▶ EXERCISE PROMPT
Could you quote, word for word, the lines below from the line with "Given: Toggle the" to the line with "Looking at the", including both of those lines?

▶ MATERIAL

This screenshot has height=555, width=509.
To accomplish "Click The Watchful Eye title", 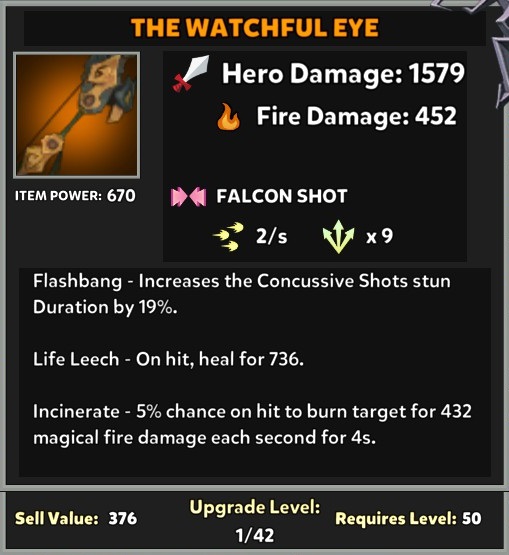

---

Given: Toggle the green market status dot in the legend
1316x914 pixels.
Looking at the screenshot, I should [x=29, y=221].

▶ THE REPLY
Given: Toggle the green market status dot in the legend
1316x914 pixels.
Looking at the screenshot, I should [x=29, y=221].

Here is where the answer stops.